Required action: Omit the pictures and return every entry exactly as written.

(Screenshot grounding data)
◇ ◇ ◇ ◇
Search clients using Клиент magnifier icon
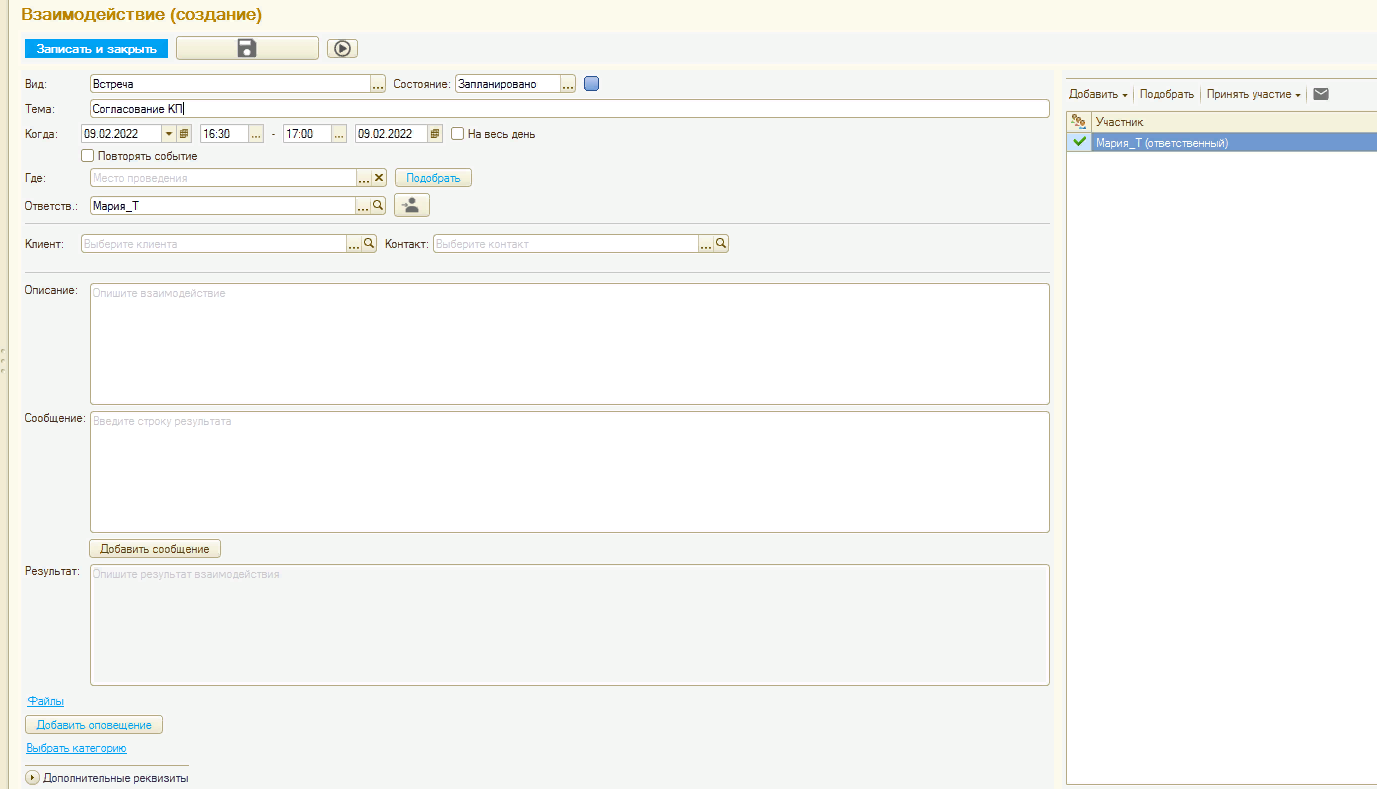 pyautogui.click(x=369, y=244)
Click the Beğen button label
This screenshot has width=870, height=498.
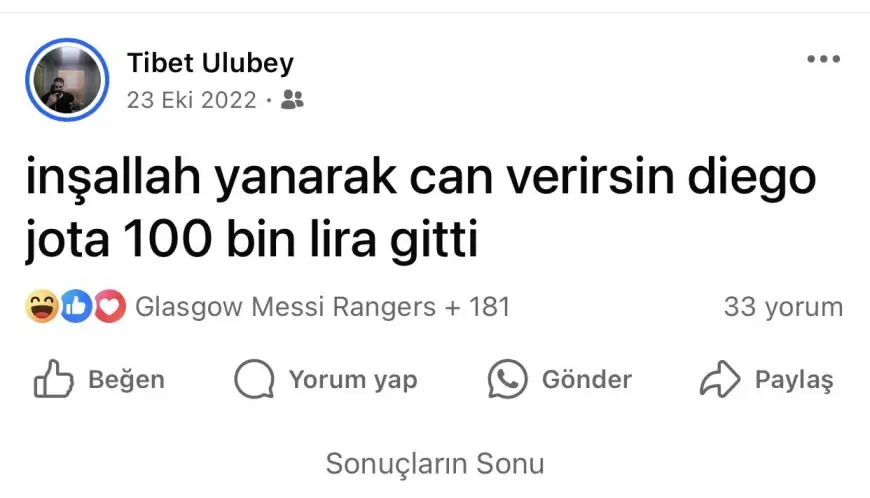tap(127, 380)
◇ ◇ ◇ ◇
Finished task:
Search clients using Клиент magnifier icon
 pyautogui.click(x=369, y=244)
Click the Beğen button label
This screenshot has width=870, height=498.
tap(127, 380)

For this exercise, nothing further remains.